As an initial dataset we started from the one provided by the IDG-Dream Challenge for Kinase binding 2019 (DTC dataset) and we augmented it using various compound-kinase binding datasets that are publicly available in the web and in the literature. Overall, compound-kinase pairs with KD values from DTC, BindingDB, KKB, PKIS, HMS LINCS and Davis et al. were combined to create the final dataset for training and validation. The final dataset consisted of over 105K unique drug-protein interactions labeled with the Kd affinity metric. A detailed report of this work can be found in here.
We experimented with different end-to-end architectures that utilize different methods for the latent representation of the SMILES and a deep CNN for the latent representation of the amino acid sequences.
- The first architecture used a 3 layer deep graph convolutional network similar to [2], to extract application specific neural fingerprints from the compound structures. These fingerprints were then concatenated with the output of a 3 layer deep CNN that encodes the amino acid sequences of the proteins. The combined feature vector was fed through 2 fully connected layers for the final KD prediction. Batch normalization layers and relu activations were used throughout the network except for the final prediction layer. In order to reduce overfitting, dropout and L2 regularization was used between the fully connected layers.
- Regarding the second architecture, a deep LSTM autoencoder was first trained on the SMILES sequences of all the compounds in the training, validation and test sets. The autoencoder used as input the one-hot representation of the SMILES and was tasked to predict the next letter in the sequence. The output of the trained encoder can serve as a compressed latent representation of the SMILES space. The idea behind training an autoencoder first, is that the encoder learns to represent all the available SMILES (training and test) and the final model should perform better than a fully end-to-end architecture that has never seen the structures of the test set. Thus, the final model used as input the output of the encoder along with the one-hot encoded amino acid sequences. The sequences were encoded again using a 3 layer deep CNN and concatenated with the output of the encoder to build the final feature vector. This feature vector was then passed through 2 fully connected layers for the final KD prediction. Batch normalization layers and relu activations were used throughout the network except the final prediction layer. In order to reduce overfitting, dropout and L2 regularization was used between the fully connected layers.

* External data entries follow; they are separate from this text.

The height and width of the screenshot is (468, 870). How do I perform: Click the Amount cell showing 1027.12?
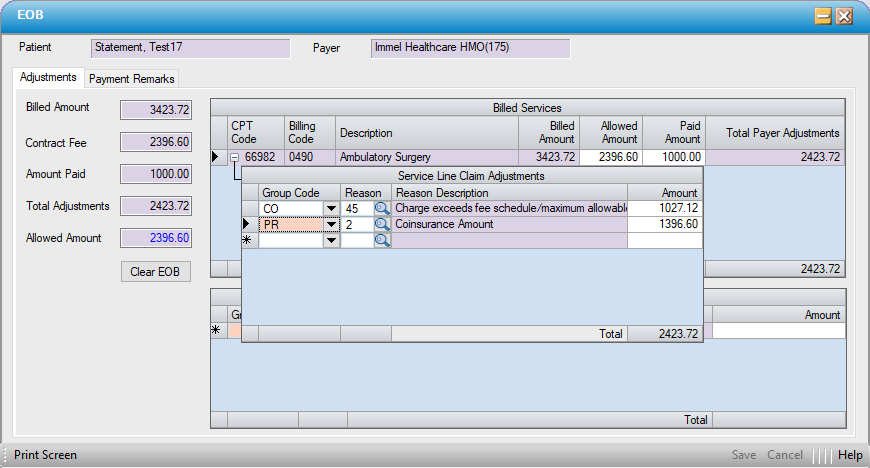point(665,208)
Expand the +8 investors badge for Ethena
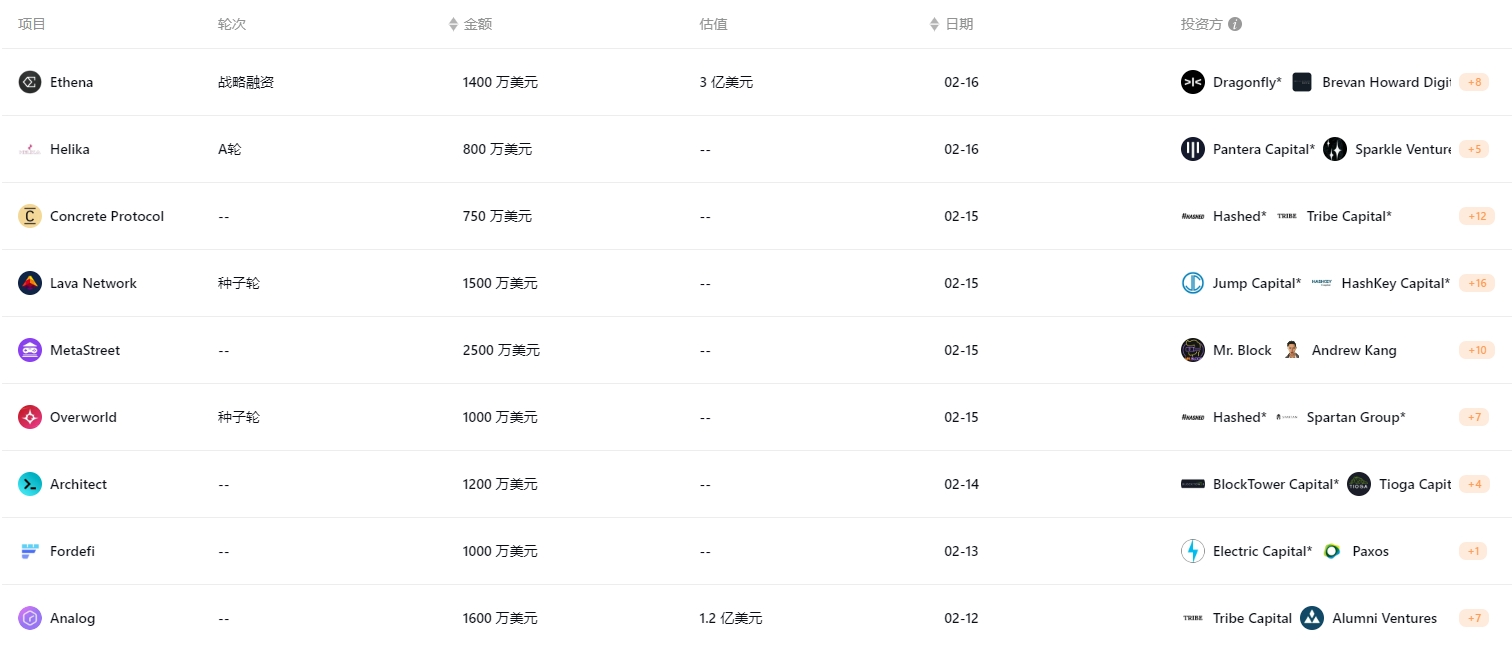The width and height of the screenshot is (1512, 648). click(1474, 82)
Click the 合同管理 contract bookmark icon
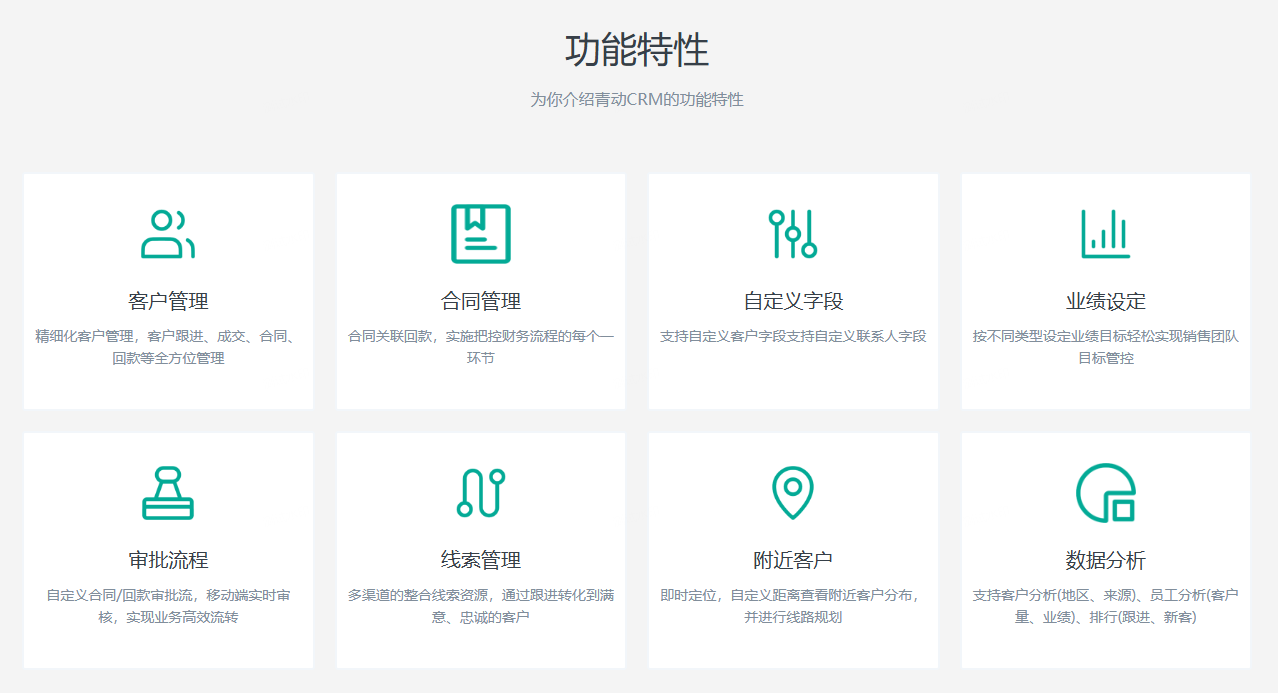The image size is (1278, 693). [x=481, y=234]
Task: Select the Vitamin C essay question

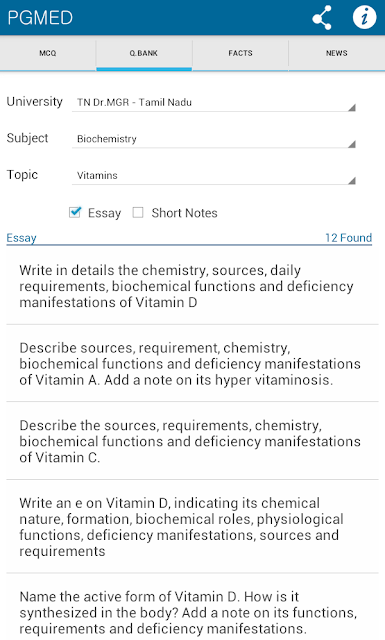Action: (x=192, y=441)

The final augmented dataset consisted of 105431 unique pkd values between 12041 compounds and 1690 kinases, with more than 70000 pairs having a pkd value close to 5 (KD = 10000 μM). In order to reduce the bias of the trained model towards inactive compounds we decided to filter the interactions resulting in a final 3:1 ratio between inactive (pkd<7) and active pairs (pkd>=7). For model evaluation and parameter tuning a competition specific 5-fold cross validation scheme was employed. More specifically, we identified 5 sets of compounds, with similarity profiles with the training set, almost identical to the similarity profiles of the test set. During each step of the cross-validation all interactions that included the compounds of the validation set were used for model evaluation and the rest for model training. The data augmentation pipeline was implemented using R while the models were built in python using keras with tensorflow as back end. Training was performed on a NVIDIA GPU GTX-1080Ti.
The best predictions for the test set came out of the second architecture we implemented which included the encoder. Having in mind how difficult it is to really generalize to new compound scaffolds never previously seen during training [3], an encoder that has been trained to represent the combined train and test-set distribution is expected to boost performance when its encoded feature vector is fed for further training.

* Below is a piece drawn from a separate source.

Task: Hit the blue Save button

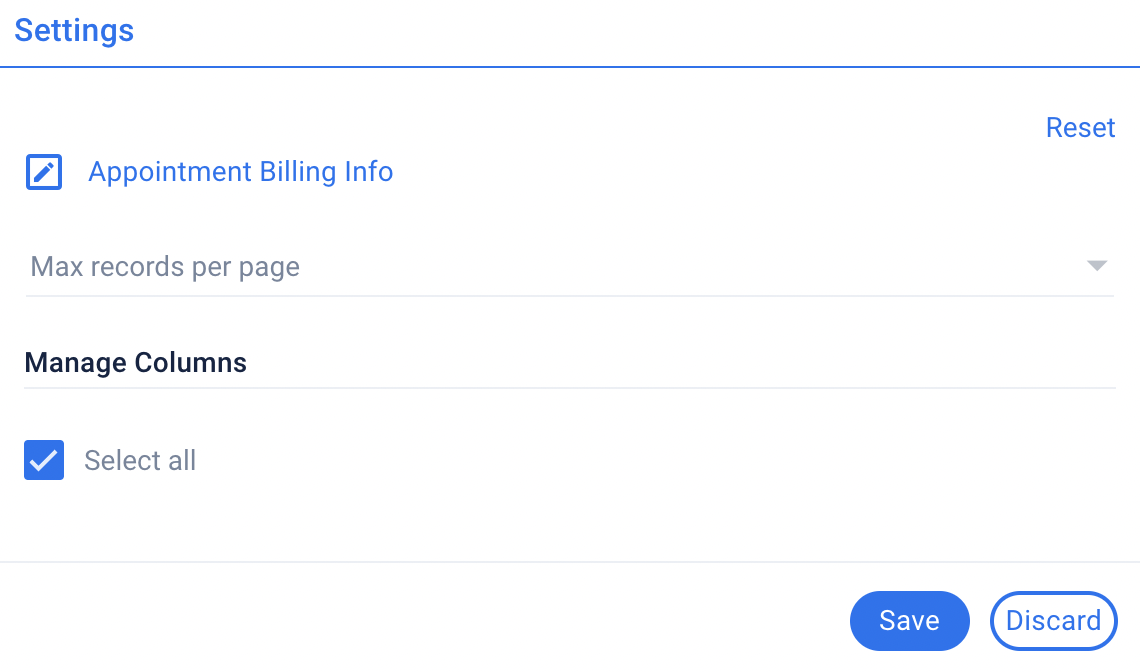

We also used this model to participate in IDG-Dream Challenge for Kinase binding.
[1] Elif Ozkirimli Hakime Ozturk and Arzucan Ozgur. Deepdta: Deep drug-target binding affinity prediction.arXiv:1801.10193, 2018.

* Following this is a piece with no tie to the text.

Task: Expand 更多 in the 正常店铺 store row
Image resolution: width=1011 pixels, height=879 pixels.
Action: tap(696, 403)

[2] Jorge Aguilera-Iparraguirre Rafael Gomez-Bombarelli Timothy Hirzel AlanAspuru-Guzik David Duvenaudy, Dougal Maclauriny and Ryan P. Adams.Convolutional networks on graphs for learning molecular fingerprints.NeuralInformation Processing Systems (NIPS), 2015.
[3] Izhar Wallach and Abraham Heifets. Most ligand-based classification bench-marks reward memorization rather than generalization.J. Chem. Inf.Model., 58:916–932, 2018.